*** The data Section Begins ***

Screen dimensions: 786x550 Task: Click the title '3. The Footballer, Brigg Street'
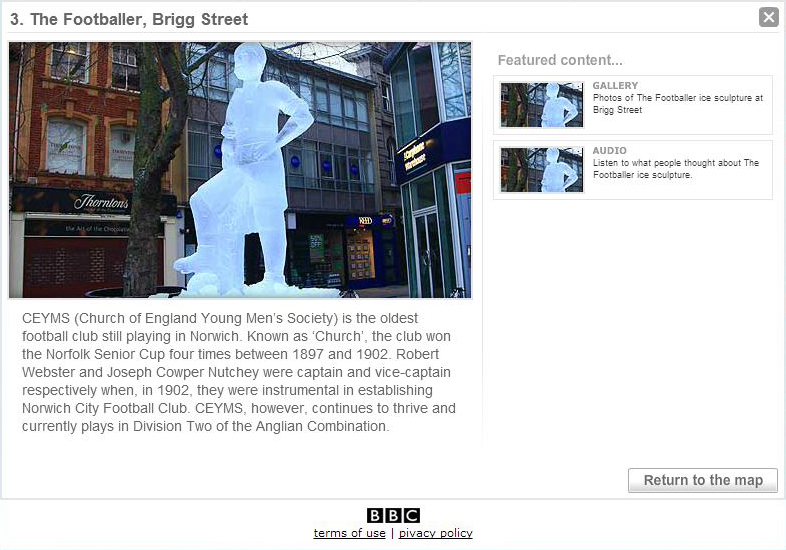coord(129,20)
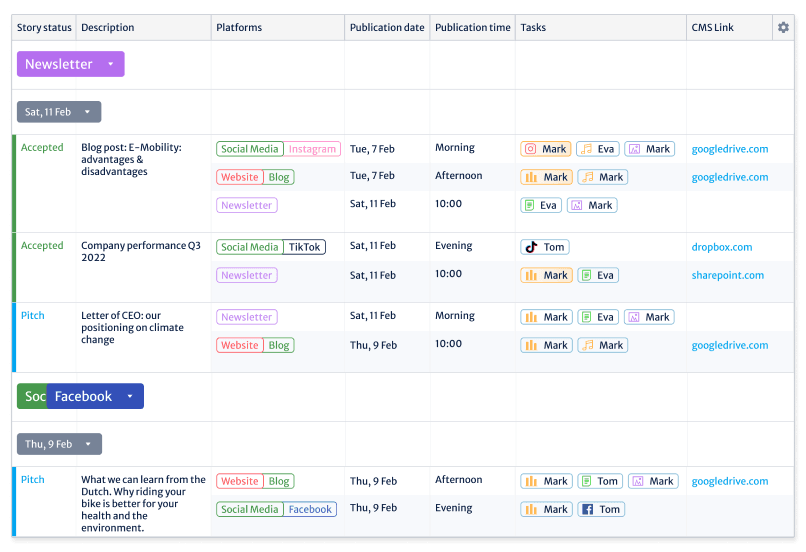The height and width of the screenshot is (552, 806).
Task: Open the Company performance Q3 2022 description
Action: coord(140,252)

*** The data Section Ends ***

### What the task asks
Reproduce all of the records above exactly, but exclude the pictures.

### Finished exercise
Screen dimensions: 786x550 Task: Click the title '3. The Footballer, Brigg Street'
coord(129,20)
The height and width of the screenshot is (552, 806).
Task: Open the Company performance Q3 2022 description
Action: coord(140,252)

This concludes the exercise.